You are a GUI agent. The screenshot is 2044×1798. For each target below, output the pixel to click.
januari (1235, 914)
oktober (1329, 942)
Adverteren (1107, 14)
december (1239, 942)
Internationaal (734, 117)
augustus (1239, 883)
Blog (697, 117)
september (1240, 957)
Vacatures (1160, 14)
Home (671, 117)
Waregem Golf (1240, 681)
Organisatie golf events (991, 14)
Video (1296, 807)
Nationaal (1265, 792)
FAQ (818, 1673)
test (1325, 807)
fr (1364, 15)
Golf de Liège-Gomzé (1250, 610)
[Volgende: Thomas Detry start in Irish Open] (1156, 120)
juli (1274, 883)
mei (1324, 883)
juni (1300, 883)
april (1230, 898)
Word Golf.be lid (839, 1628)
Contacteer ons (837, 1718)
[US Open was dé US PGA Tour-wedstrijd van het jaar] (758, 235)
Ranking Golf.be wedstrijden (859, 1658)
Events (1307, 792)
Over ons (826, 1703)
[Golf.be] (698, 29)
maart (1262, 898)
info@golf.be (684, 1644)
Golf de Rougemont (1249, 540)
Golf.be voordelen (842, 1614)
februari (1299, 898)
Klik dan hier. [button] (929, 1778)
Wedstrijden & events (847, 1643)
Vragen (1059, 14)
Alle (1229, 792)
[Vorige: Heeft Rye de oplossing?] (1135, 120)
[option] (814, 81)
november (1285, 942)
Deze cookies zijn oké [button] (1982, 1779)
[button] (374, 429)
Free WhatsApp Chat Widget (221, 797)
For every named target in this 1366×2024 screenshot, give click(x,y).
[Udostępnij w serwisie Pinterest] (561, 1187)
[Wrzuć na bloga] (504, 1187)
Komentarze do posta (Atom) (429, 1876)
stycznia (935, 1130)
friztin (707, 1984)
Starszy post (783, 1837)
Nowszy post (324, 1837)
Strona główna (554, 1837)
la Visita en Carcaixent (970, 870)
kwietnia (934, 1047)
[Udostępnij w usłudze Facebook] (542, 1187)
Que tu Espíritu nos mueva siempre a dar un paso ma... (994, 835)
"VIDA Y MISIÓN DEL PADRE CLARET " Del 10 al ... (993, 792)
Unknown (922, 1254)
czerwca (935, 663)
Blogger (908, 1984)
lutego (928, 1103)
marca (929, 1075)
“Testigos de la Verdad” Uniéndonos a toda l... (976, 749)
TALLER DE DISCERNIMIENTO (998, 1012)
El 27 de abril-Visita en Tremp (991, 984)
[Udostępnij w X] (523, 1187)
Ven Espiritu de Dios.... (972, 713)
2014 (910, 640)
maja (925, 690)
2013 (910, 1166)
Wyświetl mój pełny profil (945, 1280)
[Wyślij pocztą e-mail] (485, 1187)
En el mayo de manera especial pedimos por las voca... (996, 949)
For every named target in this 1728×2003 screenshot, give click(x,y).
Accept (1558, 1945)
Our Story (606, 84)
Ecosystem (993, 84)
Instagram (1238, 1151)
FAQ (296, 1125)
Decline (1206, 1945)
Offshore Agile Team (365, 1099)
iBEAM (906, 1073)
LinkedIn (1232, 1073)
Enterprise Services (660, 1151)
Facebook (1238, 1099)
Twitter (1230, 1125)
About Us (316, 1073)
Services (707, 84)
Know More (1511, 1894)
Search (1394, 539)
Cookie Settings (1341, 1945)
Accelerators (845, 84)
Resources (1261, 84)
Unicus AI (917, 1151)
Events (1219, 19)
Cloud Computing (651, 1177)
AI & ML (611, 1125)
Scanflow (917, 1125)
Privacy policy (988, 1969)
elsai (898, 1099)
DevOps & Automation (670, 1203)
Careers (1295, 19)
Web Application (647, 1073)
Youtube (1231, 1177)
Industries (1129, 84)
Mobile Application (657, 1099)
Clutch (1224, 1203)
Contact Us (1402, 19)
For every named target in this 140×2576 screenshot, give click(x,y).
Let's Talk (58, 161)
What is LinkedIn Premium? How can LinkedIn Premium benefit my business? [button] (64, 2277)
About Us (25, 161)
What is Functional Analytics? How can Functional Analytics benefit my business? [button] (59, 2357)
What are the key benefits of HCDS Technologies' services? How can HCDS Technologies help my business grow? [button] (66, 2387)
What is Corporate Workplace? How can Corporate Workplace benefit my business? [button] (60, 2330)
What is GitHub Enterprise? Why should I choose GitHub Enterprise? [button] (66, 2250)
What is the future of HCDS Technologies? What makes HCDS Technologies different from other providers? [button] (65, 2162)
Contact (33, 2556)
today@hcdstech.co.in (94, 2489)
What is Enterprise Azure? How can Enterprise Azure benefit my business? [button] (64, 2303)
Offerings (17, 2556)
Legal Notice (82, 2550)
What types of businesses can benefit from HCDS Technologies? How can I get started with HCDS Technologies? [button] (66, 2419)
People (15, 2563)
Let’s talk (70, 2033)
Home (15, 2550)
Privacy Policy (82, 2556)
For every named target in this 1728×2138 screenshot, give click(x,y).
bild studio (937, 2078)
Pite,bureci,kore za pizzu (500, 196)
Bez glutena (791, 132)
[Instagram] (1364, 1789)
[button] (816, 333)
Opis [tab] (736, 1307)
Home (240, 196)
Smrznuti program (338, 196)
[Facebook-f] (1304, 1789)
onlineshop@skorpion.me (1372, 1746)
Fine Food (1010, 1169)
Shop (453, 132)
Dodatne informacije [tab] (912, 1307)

### Aim of the exercise
Please write out, exactly as they appear, the line that contains "About Us (25, 161)" and every line after it up to the end of the entries above, and no others.

### Solution to the exercise
About Us (25, 161)
What is Functional Analytics? How can Functional Analytics benefit my business? [button] (59, 2357)
What are the key benefits of HCDS Technologies' services? How can HCDS Technologies help my business grow? [button] (66, 2387)
What is Corporate Workplace? How can Corporate Workplace benefit my business? [button] (60, 2330)
What is GitHub Enterprise? Why should I choose GitHub Enterprise? [button] (66, 2250)
What is the future of HCDS Technologies? What makes HCDS Technologies different from other providers? [button] (65, 2162)
Contact (33, 2556)
today@hcdstech.co.in (94, 2489)
What is Enterprise Azure? How can Enterprise Azure benefit my business? [button] (64, 2303)
Offerings (17, 2556)
Legal Notice (82, 2550)
What types of businesses can benefit from HCDS Technologies? How can I get started with HCDS Technologies? [button] (66, 2419)
People (15, 2563)
Let’s talk (70, 2033)
Home (15, 2550)
Privacy Policy (82, 2556)
For every named target in this 1728×2138 screenshot, give click(x,y).
bild studio (937, 2078)
Pite,bureci,kore za pizzu (500, 196)
Bez glutena (791, 132)
[Instagram] (1364, 1789)
[button] (816, 333)
Opis [tab] (736, 1307)
Home (240, 196)
Smrznuti program (338, 196)
[Facebook-f] (1304, 1789)
onlineshop@skorpion.me (1372, 1746)
Fine Food (1010, 1169)
Shop (453, 132)
Dodatne informacije [tab] (912, 1307)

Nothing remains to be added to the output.